Her nedense yaşadığımız ekonomik krizler beni bankalara karşı son derece güvensiz yaptı. 2001'deki krizin ardından içinde bulunduğumuz küresel kriz bizleri bankalara göbekten bağladı. 2001 de bir gün içinde iki katına çıkan döviz kuru yüzünden vatandaşların bankalardan dövizle almış oldukları ev, araba kredi borçları da ikiye katlanmış, ayrıca bir çok ailenin ocağı sönmüştü. Şimdi de durum farklı değil. Çünkü ülkemizde yüzde 13'e varan işsizlik oranı nedeniyle vatandaşlar ya gırtlaklarına kadar kredi kartı borcuna ya da herhangi bir türde banka kredisine bağımlı durumdalar.
"Gün gelir işsiz kalırsam, banka borcumu nasıl öderim?" düşüncesi bir çoğumuzun o an aklından bile geçmez. Hele bir de her ay başı tıkır tıkır maaş aldığımız güvenli bir işimiz ya da gelir getiren bir iş yerimiz var ise.. ?
İŞSİZLİĞE KARŞI TEDBİR
Düşük faizli, 36 ay vadeli son model arabalar, mortgage ile alınan evler.. Ve bir gün ekonomik kriz patlar. İş yerleri kapanmaya ya da eleman çıkararak küçülmeye başlarlar. Peki şimdi ne olacak? Alınan krediler, kart borçları ya da kira nasıl ödenecek? Ya hemen yeni bir iş bulamazsan?

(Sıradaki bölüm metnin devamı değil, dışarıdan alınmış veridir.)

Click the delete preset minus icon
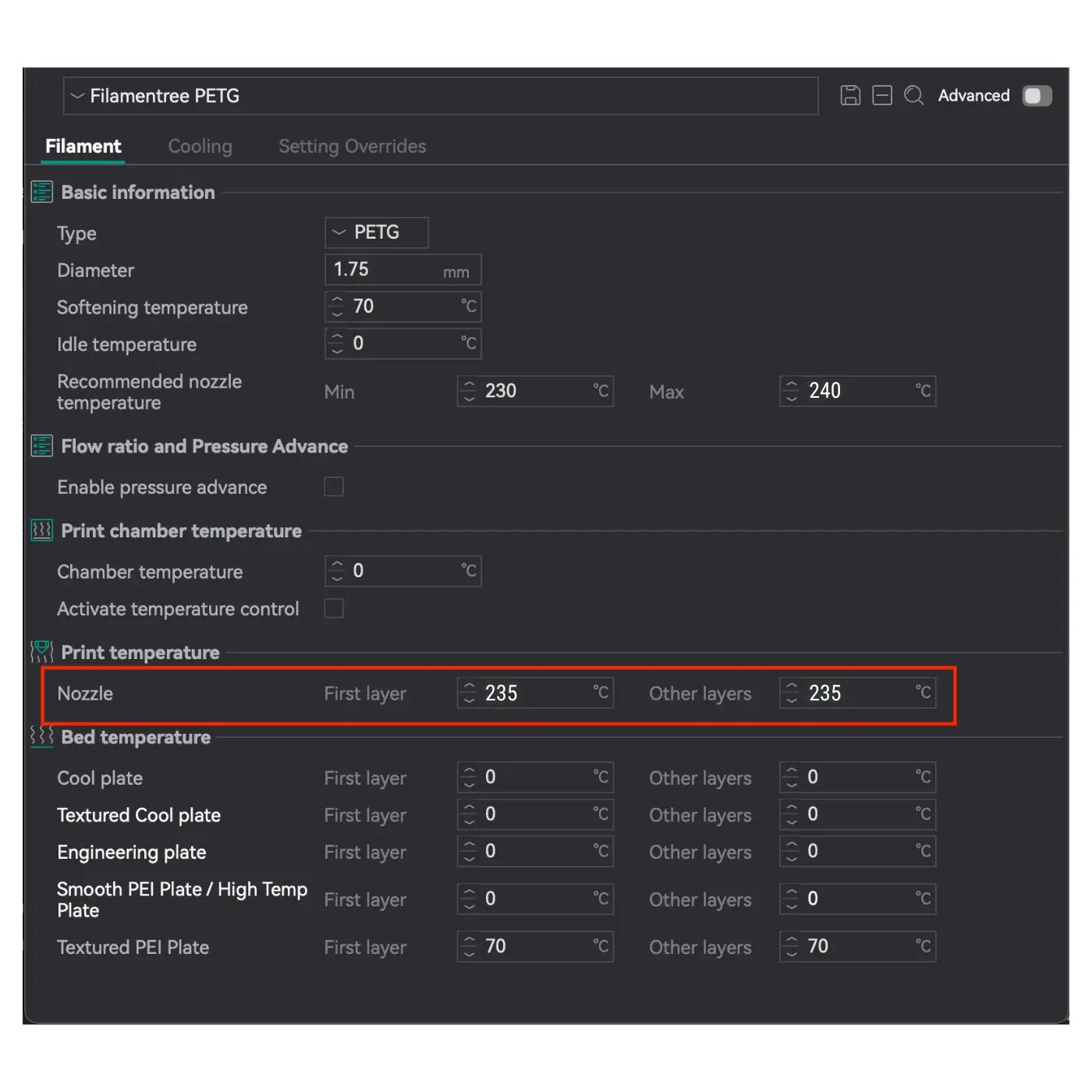The width and height of the screenshot is (1092, 1092). [882, 95]
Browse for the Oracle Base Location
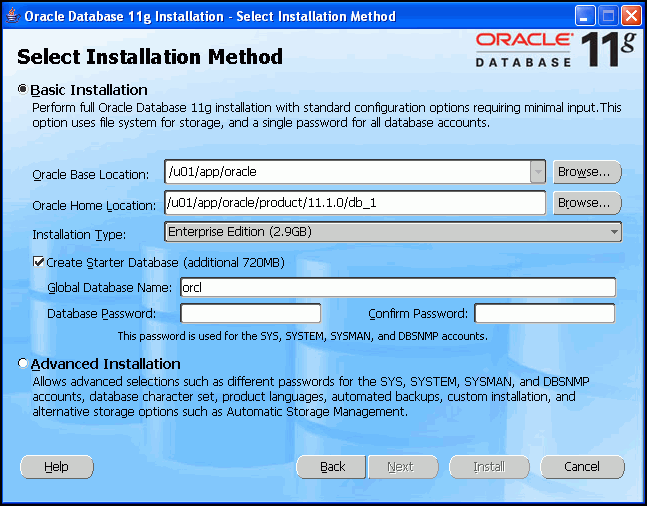 tap(585, 172)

İşsizlik korkusunun yol açtığı bu endişeleri gidermek amacı ile sigortacılık anlayışı yeni bir sistemi devreye sokmuş. İşsizlik halinde bir süre gelirin kesilmemesi, kredi kartlarının, ev kirasının hatta alınmış olan kredilerin ödenmesi için özel sigortalar devreye girmeye başlamış. Türkiye'de artık tüketicilerin yeni alacakları konut, otomobil, ev eşyası hatta nakit ihtiyacına kadar birçok kredi işsizliğe karşı sigortalanmaktaymış. Özel işsizlik sigortaları öncelikle bankacılıkta ve de kredi alacaklarında yoğun kullanılmaya başlanmış.
Sigortadan faydalanma süresi kurumlara bağlı olarak, üç ile 12 ay arasında değişmekteymiş. Bazı kurumlar kredi taksitlerinin yüzde 50'sinden başlayacak şekilde, bazıları ise tamamını sigorta edebiliyormuş.
Bu uygulamalar Türkiye'de çok yeni olduğundan, bankalar müşterilerine bazen aldıkları kredilerin içinde veya verdikleri kredi kartları ile bu sigorta türünü müşterilerine satmakta veya müşterilerine hediye etmekteymiş.
KİM KİMİ KORUYOR?
Haberi Businessweek dergisinin son sayısında okuduğumdan beri bankanın mı müşteriyi, müşterinin mi bankayı ya da bankanın kendisini mi koruduğunu anlayabilmiş değilim.
Sakın "İşsizlik korkunuzu sigorta ile yenin" sloganı yeni bir bankacılık tuzağı olmasın?